**Exercise passage:**
Irresolution/Arson

“Oh, isn’t being wheat intolerant quite fashionable nowadays?” Asked somebody I hadn’t previously thought was so irritating.

“Why yes!” I replied, “What happened was, is that I found out that Lena Dunham was wheat intolerant, and I thought, I’d really like another pseudo-intellectual complaint.”

It’s a hard life this, being the new new voice of my generation. And it’s hard finding out that you’re not supposed to eat things you love like wheat, or dairy, or tuna. Really, sometimes I don’t even know how I make it through the day.

(For reals, tuna! It gives me itchy gums. When I eat it, I spend the rest of the day kissing my teeth like a sulky rudeboy. It’s an incredibly rare affliction. There’s only one question about it on yahoo answers)

It’s also hard when you flat out refuse to accept this and eat them all anyway. Like, in the last 24 hours.

Along with the yelping: ‘CAL-luuuuuuuuum. WHY did you LET ME eat the pizza?? I’m DYING. I am on my LAST LEGS. Can you carry me please?”

It all comes down to indecision. As in, I am undecided whether it will be worth it to eat something deliciously buttery, and then be housebound for 24 hours whilst recovering.

I’m feeling indecisive about a lot of things these days. I usually find that talking about a confusing issue, or writing it down, helps me to sort through them, because you can begin to rationalise.

But it doesn’t always work, sometimes you just end up going round and around in circles. Sometimes you just need to bully yourself out of inaction.

After two weeks of ambivalence towards the idea of leaving work to pile up, leaving relationships, or not, and leaving bed, at all, what I really needed was a good, fiery, smack back to reality.

Like, a szechwan slugging. A piquant pummelling. An actual sinus-searing, dragon-wheezing, cactus-swilling clobbering of a chilli bitch-slap.

And to be fair, making this was the first time I’d roused myself from library or bed since the sun fucked off down south.

(Raise your hand if you have ever been personally victimised by the winter solstice. Yah. Sames)

The thing with chilli, I find, is the difference between spiciness, and heat. I’m a fan of the latter, and find the former a bit more difficult to negotiate.

To my mind, spiciness is an immediate singeing of the tongue that obliterates taste. To achieve this, it’s probably best to use fresh chilli peppers… But I don’t get on with fresh peppers, due to personal ethics, so we’ll leave that there.

What we’re looking for, is a slow, cumulative heat. The kind that, initially, makes your mouth water, and enervates your taste buds, subordinate to – and serving only to accentuate – the other flavours of the dish.

But it’s sly, this heat. It builds a cocoon inside those cheeks of yours and when you least expect it, when you really think you’ve got away with it, just when you’re congratulating yourself on a supercilious chilli tolerance, a peppery papillon of knee-trembling fire is born to wipe every thought from your brain.

You are temporarily blind, no idea who or where you are. Nothing more than a sweating, exulted mess of flaming synapses. You open your mouth as if to speak but the only thing that can emerge is a pleading, pathetic whimper of desire… “More. I need more.”

**Collected data:**
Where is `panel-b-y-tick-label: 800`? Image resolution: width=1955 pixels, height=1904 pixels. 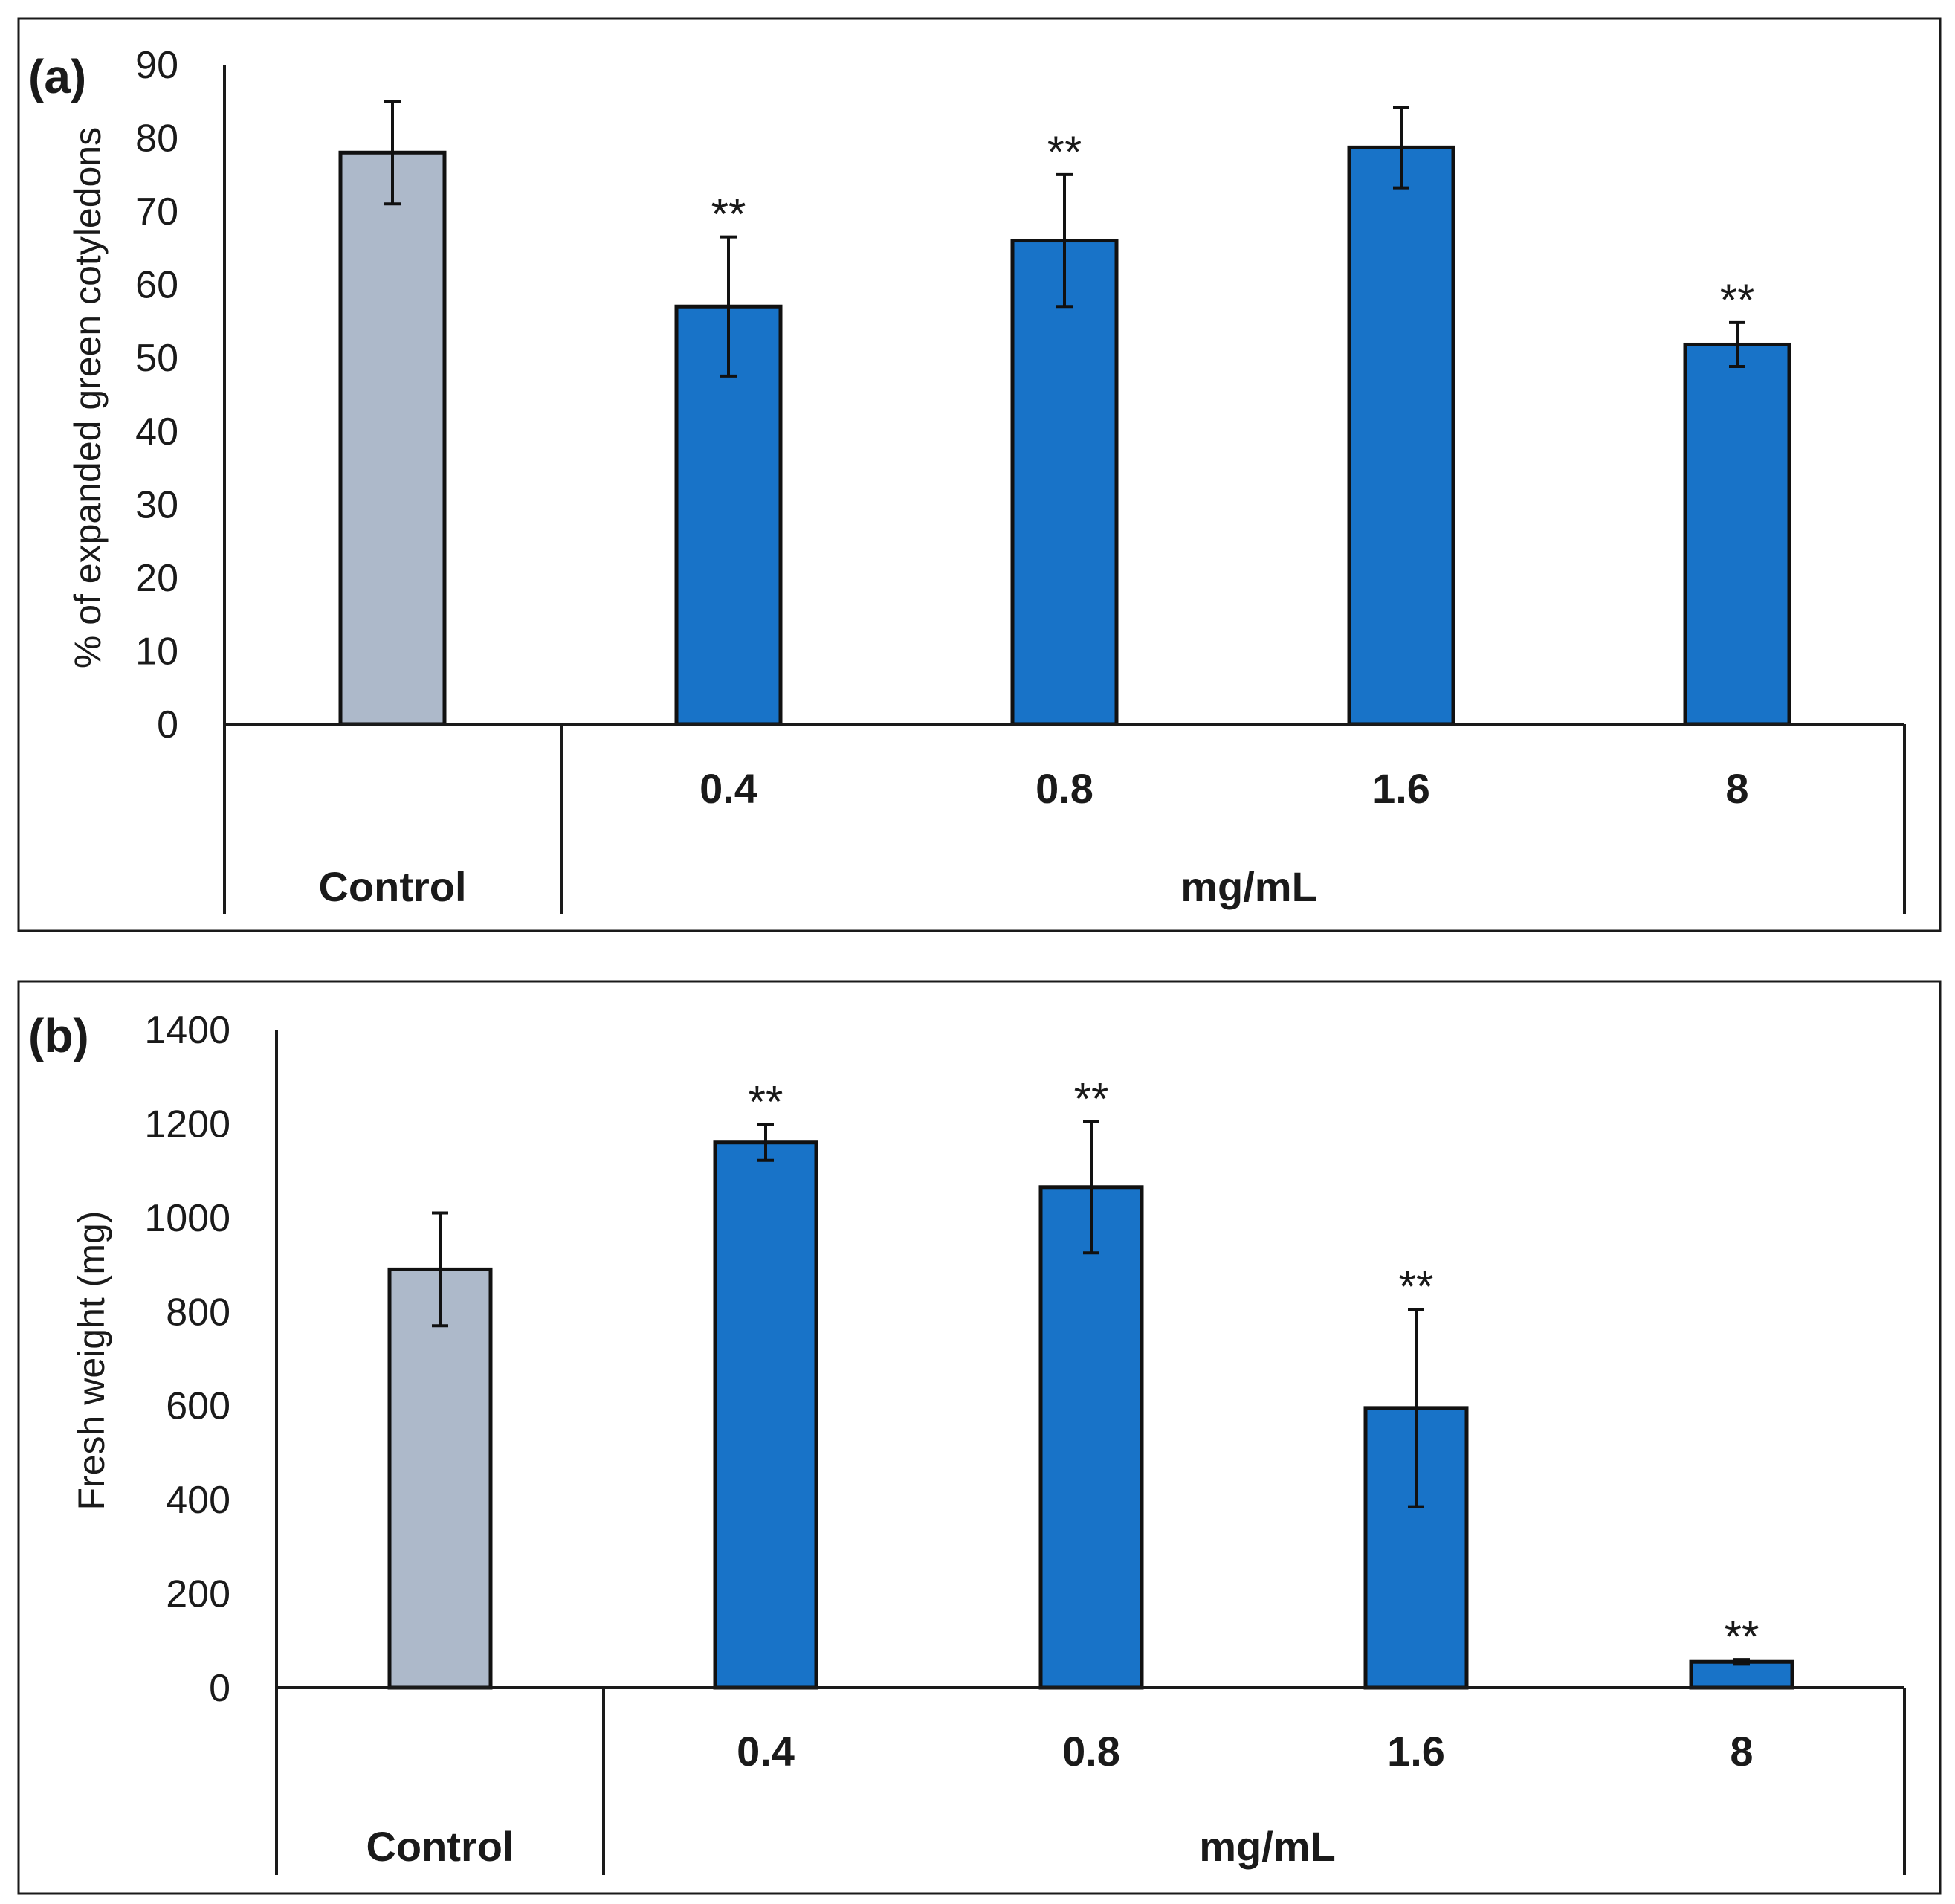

**Job 1:** In the post about chilli, what does the writer say eating tuna does to them?
**Job 2:** Write out everything in the chilli post from "Irresolution/Arson" down to "on yahoo answers)".

**Response box 1:** It gives them itchy gums.

**Response box 2:**
Irresolution/Arson

“Oh, isn’t being wheat intolerant quite fashionable nowadays?” Asked somebody I hadn’t previously thought was so irritating.

“Why yes!” I replied, “What happened was, is that I found out that Lena Dunham was wheat intolerant, and I thought, I’d really like another pseudo-intellectual complaint.”

It’s a hard life this, being the new new voice of my generation. And it’s hard finding out that you’re not supposed to eat things you love like wheat, or dairy, or tuna. Really, sometimes I don’t even know how I make it through the day.

(For reals, tuna! It gives me itchy gums. When I eat it, I spend the rest of the day kissing my teeth like a sulky rudeboy. It’s an incredibly rare affliction. There’s only one question about it on yahoo answers)